WHAT TO WORK ON: Set down each entry below exactly as it stands.

RECORDS TO USE:
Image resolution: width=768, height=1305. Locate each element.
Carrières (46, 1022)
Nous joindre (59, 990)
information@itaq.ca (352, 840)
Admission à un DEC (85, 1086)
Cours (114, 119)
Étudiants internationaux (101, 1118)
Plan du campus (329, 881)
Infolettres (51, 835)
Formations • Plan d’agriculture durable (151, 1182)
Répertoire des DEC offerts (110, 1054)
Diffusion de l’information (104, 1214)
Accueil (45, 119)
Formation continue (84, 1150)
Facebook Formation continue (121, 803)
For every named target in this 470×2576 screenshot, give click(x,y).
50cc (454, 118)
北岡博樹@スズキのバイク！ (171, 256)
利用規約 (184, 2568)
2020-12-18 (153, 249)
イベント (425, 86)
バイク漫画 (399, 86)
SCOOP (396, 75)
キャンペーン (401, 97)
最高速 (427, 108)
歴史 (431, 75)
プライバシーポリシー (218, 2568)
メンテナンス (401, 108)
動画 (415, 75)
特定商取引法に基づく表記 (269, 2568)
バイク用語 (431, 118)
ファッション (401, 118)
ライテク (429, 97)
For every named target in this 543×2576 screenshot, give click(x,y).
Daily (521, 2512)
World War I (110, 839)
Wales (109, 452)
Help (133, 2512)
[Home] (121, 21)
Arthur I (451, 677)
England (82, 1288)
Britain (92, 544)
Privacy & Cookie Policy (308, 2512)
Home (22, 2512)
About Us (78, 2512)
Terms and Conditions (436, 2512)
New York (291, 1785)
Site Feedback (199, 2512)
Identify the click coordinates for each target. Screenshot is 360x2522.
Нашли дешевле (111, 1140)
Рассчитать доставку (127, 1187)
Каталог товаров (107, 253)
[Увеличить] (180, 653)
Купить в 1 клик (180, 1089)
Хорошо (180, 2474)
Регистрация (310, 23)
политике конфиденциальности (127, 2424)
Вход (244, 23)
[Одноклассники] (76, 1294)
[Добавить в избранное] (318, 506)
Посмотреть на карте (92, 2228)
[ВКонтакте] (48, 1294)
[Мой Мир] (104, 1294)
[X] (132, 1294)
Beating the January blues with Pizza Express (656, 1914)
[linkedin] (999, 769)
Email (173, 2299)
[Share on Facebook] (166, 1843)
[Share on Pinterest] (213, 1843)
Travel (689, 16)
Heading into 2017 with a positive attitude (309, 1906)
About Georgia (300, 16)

ANSWER FOR THIS EXERCISE:
Image resolution: width=768, height=1305. Locate each element.
Carrières (46, 1022)
Nous joindre (59, 990)
information@itaq.ca (352, 840)
Admission à un DEC (85, 1086)
Cours (114, 119)
Étudiants internationaux (101, 1118)
Plan du campus (329, 881)
Infolettres (51, 835)
Formations • Plan d’agriculture durable (151, 1182)
Répertoire des DEC offerts (110, 1054)
Diffusion de l’information (104, 1214)
Accueil (45, 119)
Formation continue (84, 1150)
Facebook Formation continue (121, 803)
For every named target in this 470×2576 screenshot, give click(x,y).
50cc (454, 118)
北岡博樹@スズキのバイク！ (171, 256)
利用規約 (184, 2568)
2020-12-18 (153, 249)
イベント (425, 86)
バイク漫画 (399, 86)
SCOOP (396, 75)
キャンペーン (401, 97)
最高速 (427, 108)
歴史 (431, 75)
プライバシーポリシー (218, 2568)
メンテナンス (401, 108)
動画 (415, 75)
特定商取引法に基づく表記 (269, 2568)
バイク用語 (431, 118)
ファッション (401, 118)
ライテク (429, 97)
For every named target in this 543×2576 screenshot, give click(x,y).
Daily (521, 2512)
World War I (110, 839)
Wales (109, 452)
Help (133, 2512)
[Home] (121, 21)
Arthur I (451, 677)
England (82, 1288)
Britain (92, 544)
Privacy & Cookie Policy (308, 2512)
Home (22, 2512)
About Us (78, 2512)
Terms and Conditions (436, 2512)
New York (291, 1785)
Site Feedback (199, 2512)
Identify the click coordinates for each target. Screenshot is 360x2522.
Нашли дешевле (111, 1140)
Рассчитать доставку (127, 1187)
Каталог товаров (107, 253)
[Увеличить] (180, 653)
Купить в 1 клик (180, 1089)
Хорошо (180, 2474)
Регистрация (310, 23)
политике конфиденциальности (127, 2424)
Вход (244, 23)
[Одноклассники] (76, 1294)
[Добавить в избранное] (318, 506)
Посмотреть на карте (92, 2228)
[ВКонтакте] (48, 1294)
[Мой Мир] (104, 1294)
[X] (132, 1294)
Beating the January blues with Pizza Express (656, 1914)
[linkedin] (999, 769)
Email (173, 2299)
[Share on Facebook] (166, 1843)
[Share on Pinterest] (213, 1843)
Travel (689, 16)
Heading into 2017 with a positive attitude (309, 1906)
About Georgia (300, 16)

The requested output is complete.